2. While the Baltic Dry Bulk Index (BDI) has been rising from September 27th, the Baltic Capesize Index (BCI) has been on a decline since November 21st.
The primary rebuttal for on these concerns is that NMM has virtually all its vessels on long-term charters, so short term, seasonal declines have little impact on NMM
3. Over capacity issues, 79% of all Capsize vessels are under 15 years old and the Capsize fleet is expected to expand by 4.3% i n 2013.
To rebute these concerns, please note that new-building contracting for dry bulk carriers has declined 56% YoY and shipyards have declined 40% YoY in 2012. Only 33% of NMM vessels are Capesize, 57% are Panamax.
The newer NMM fleet is more energy efficient and saves on costs.
4. NMM revenues will suffer when there vessels come off long term contracts starting next year.

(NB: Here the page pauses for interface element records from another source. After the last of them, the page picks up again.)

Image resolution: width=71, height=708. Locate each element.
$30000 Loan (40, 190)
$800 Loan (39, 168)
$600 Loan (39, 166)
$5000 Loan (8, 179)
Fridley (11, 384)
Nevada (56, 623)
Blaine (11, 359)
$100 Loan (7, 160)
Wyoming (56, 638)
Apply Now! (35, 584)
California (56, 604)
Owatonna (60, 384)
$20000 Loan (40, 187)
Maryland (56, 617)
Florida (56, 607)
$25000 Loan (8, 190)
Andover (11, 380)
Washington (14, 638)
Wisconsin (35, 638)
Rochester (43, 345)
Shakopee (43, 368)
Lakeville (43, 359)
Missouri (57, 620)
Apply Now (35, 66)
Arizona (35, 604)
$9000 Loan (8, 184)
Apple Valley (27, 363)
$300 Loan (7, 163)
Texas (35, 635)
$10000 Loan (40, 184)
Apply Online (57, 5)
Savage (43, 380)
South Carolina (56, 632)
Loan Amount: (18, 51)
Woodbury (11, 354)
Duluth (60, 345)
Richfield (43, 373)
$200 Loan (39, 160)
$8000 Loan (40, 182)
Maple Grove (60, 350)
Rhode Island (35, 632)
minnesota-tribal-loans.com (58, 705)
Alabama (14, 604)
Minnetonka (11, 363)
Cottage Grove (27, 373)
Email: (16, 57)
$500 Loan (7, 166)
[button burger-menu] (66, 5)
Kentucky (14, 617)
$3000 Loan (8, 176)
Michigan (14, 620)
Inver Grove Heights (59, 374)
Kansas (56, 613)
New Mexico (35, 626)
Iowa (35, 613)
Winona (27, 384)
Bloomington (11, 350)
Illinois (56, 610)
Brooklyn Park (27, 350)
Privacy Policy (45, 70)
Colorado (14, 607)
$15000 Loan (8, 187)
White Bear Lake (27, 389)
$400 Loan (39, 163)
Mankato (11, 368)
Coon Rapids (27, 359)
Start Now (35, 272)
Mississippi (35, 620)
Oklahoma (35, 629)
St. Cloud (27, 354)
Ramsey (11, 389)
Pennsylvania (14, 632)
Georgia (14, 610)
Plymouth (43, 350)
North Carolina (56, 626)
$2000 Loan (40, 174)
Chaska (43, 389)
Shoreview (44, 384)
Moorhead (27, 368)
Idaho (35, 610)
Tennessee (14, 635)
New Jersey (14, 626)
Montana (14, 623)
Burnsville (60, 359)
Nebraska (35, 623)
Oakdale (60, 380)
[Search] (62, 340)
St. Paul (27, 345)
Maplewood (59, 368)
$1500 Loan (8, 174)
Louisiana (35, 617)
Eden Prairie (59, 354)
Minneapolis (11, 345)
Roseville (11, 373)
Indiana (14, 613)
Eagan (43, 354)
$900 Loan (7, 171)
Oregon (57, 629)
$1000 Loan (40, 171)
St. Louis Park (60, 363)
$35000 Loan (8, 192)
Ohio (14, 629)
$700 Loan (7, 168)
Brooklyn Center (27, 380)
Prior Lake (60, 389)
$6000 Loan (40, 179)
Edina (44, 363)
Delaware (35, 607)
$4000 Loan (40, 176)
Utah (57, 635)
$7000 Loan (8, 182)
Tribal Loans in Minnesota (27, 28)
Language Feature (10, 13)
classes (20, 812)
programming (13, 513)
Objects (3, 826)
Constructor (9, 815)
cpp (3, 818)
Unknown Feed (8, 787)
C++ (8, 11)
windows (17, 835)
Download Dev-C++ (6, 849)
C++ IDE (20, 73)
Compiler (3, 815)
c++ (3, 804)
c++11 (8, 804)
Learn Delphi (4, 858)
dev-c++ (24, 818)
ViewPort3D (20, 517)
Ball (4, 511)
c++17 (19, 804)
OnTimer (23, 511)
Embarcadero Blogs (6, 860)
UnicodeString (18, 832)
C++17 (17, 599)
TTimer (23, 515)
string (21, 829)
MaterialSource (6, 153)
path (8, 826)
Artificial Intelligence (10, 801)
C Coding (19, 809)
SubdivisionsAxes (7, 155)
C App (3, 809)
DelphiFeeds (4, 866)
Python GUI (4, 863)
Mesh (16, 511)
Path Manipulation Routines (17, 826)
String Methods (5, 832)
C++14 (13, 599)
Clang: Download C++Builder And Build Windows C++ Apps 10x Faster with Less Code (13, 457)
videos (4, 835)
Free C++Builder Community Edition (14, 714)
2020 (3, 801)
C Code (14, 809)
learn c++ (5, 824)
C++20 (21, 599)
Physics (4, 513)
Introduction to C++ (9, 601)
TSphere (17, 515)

Many market Analysts see a significant rebound in the world economy next year, with estimates for 10% to 15% growth in the SP500 being put out for 2013. A stronger worldwide economy will demand more steel/iron ore shipments and shipments of other bulk goods such as coal. China's stock pile of iron ore fell 10% sequentially and 18% YoY in November. JP Morgan estimates there is room for China's iron ore stock pile to grow by 30%.
So as usual, the shorts have turned a mole hill of concern into a mountain of paranoia and with the aid of manipulative trading techniques and dishonest market makers have stolen value from a good company.